━━ Input ━━

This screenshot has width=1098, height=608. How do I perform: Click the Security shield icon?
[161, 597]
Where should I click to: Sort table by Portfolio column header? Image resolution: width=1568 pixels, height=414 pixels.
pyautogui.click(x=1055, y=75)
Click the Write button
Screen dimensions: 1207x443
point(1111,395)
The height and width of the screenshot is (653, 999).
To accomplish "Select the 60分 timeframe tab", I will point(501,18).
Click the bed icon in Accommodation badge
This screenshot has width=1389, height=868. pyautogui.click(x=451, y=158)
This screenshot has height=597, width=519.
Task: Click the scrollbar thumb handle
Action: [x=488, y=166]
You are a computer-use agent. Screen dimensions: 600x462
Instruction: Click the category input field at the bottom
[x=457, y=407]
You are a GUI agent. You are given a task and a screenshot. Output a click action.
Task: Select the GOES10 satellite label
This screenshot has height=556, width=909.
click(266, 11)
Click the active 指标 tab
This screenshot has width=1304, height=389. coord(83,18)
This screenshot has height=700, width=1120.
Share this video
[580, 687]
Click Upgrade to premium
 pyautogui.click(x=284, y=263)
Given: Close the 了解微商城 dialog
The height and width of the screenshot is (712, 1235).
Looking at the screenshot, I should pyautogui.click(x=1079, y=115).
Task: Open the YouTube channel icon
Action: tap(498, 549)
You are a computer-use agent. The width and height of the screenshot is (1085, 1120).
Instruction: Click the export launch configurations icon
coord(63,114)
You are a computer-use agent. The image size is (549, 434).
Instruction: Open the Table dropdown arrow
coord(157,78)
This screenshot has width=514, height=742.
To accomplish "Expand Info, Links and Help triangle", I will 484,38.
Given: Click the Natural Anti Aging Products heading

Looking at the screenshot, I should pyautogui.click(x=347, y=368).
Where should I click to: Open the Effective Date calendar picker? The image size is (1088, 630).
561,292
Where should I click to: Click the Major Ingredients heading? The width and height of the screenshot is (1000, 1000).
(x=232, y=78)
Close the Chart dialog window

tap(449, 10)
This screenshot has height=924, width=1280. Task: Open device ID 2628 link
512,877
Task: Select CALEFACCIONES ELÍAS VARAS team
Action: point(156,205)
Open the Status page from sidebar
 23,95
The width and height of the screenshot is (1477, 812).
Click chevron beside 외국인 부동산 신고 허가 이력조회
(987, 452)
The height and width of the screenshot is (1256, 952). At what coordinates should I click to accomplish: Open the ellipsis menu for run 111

━━━

= Problem description =
In full and word for word, restate the data.

= Output for this exercise =
This screenshot has width=1098, height=608. How do I perform: Click the Security shield icon?
[161, 597]
Where should I click to: Sort table by Portfolio column header? Image resolution: width=1568 pixels, height=414 pixels.
pyautogui.click(x=1055, y=75)
Click the Write button
Screen dimensions: 1207x443
point(1111,395)
The height and width of the screenshot is (653, 999).
To accomplish "Select the 60分 timeframe tab", I will point(501,18).
Click the bed icon in Accommodation badge
This screenshot has width=1389, height=868. pyautogui.click(x=451, y=158)
This screenshot has height=597, width=519.
Task: Click the scrollbar thumb handle
Action: [x=488, y=166]
You are a computer-use agent. Screen dimensions: 600x462
Instruction: Click the category input field at the bottom
[x=457, y=407]
You are a GUI agent. You are given a task and a screenshot. Output a click action.
Task: Select the GOES10 satellite label
This screenshot has height=556, width=909.
click(266, 11)
Click the active 指标 tab
This screenshot has width=1304, height=389. coord(83,18)
This screenshot has height=700, width=1120.
Share this video
[580, 687]
Click Upgrade to premium
 pyautogui.click(x=284, y=263)
Given: Close the 了解微商城 dialog
The height and width of the screenshot is (712, 1235).
Looking at the screenshot, I should pyautogui.click(x=1079, y=115).
Task: Open the YouTube channel icon
Action: tap(498, 549)
You are a computer-use agent. The width and height of the screenshot is (1085, 1120).
Instruction: Click the export launch configurations icon
coord(63,114)
You are a computer-use agent. The image size is (549, 434).
Instruction: Open the Table dropdown arrow
coord(157,78)
This screenshot has width=514, height=742.
To accomplish "Expand Info, Links and Help triangle", I will 484,38.
Given: Click the Natural Anti Aging Products heading

Looking at the screenshot, I should pyautogui.click(x=347, y=368).
Where should I click to: Open the Effective Date calendar picker? The image size is (1088, 630).
561,292
Where should I click to: Click the Major Ingredients heading? The width and height of the screenshot is (1000, 1000).
(x=232, y=78)
Close the Chart dialog window

tap(449, 10)
This screenshot has height=924, width=1280. Task: Open device ID 2628 link
512,877
Task: Select CALEFACCIONES ELÍAS VARAS team
Action: point(156,205)
Open the Status page from sidebar
 23,95
The width and height of the screenshot is (1477, 812).
Click chevron beside 외국인 부동산 신고 허가 이력조회
(987, 452)
The height and width of the screenshot is (1256, 952). At what coordinates should I click to accomplish: Open the ellipsis menu for run 111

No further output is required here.